• WHAT IS BEING ASKED: Please transcribe everything from the line containing "Resources (722, 85)" down to the last of the records, copying each line character for character.

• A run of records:
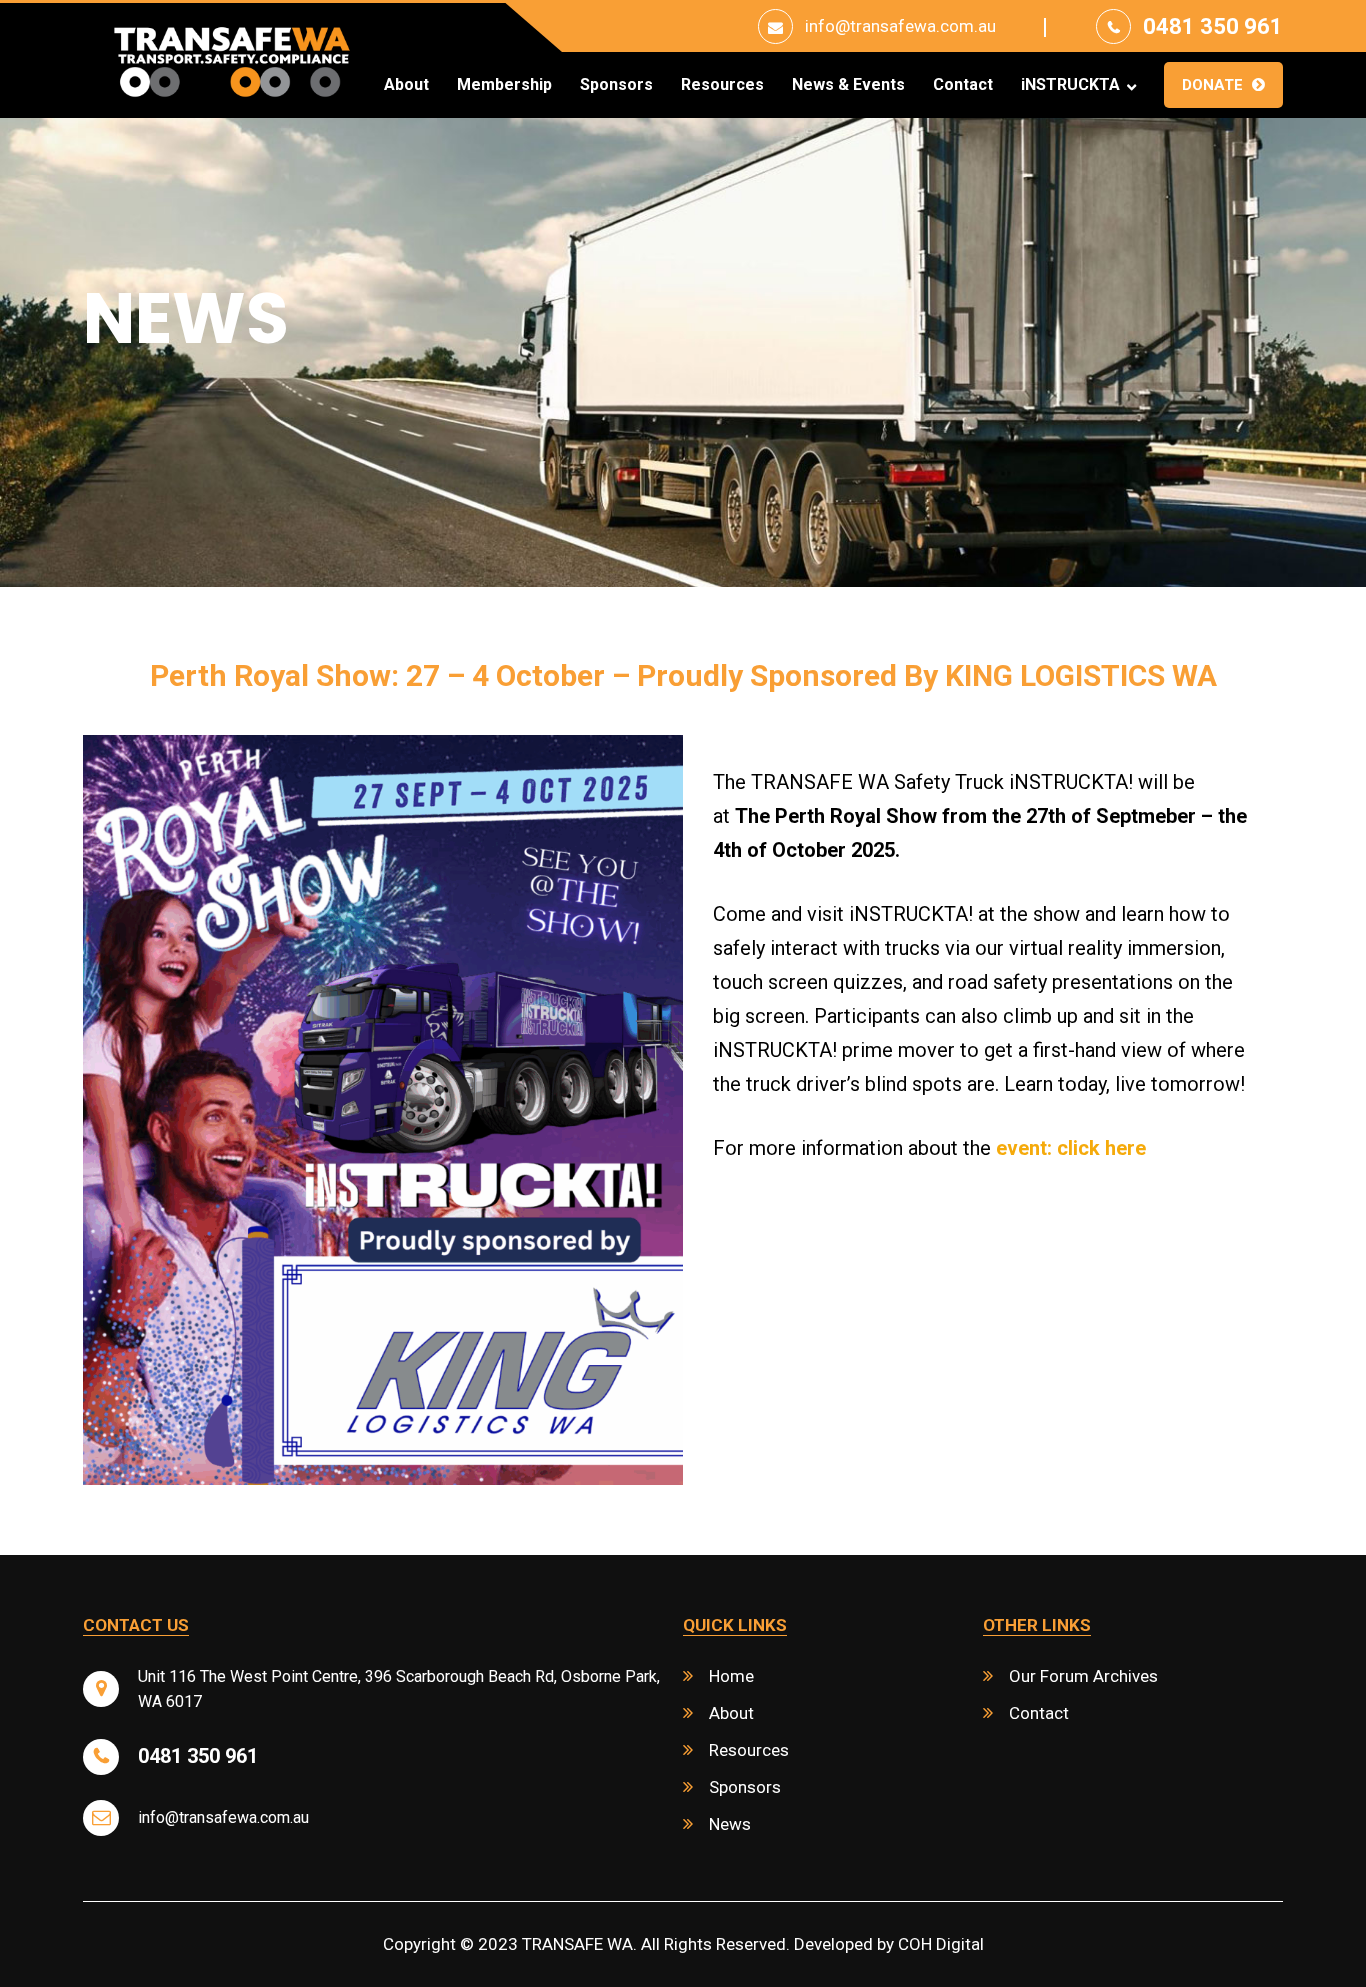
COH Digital (941, 1944)
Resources (722, 85)
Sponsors (616, 85)
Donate (1212, 85)
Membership (504, 85)
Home (731, 1676)
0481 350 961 (1213, 26)
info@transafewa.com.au (900, 26)
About (406, 85)
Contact (963, 85)
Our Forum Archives (1083, 1676)
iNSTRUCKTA (1070, 85)
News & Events (848, 85)
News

• TASK OUTPUT:
Resources (722, 85)
Sponsors (616, 85)
Donate (1212, 85)
Membership (504, 85)
Home (731, 1676)
0481 350 961 (1213, 26)
info@transafewa.com.au (900, 26)
About (406, 85)
Contact (963, 85)
Our Forum Archives (1083, 1676)
iNSTRUCKTA (1070, 85)
News & Events (848, 85)
News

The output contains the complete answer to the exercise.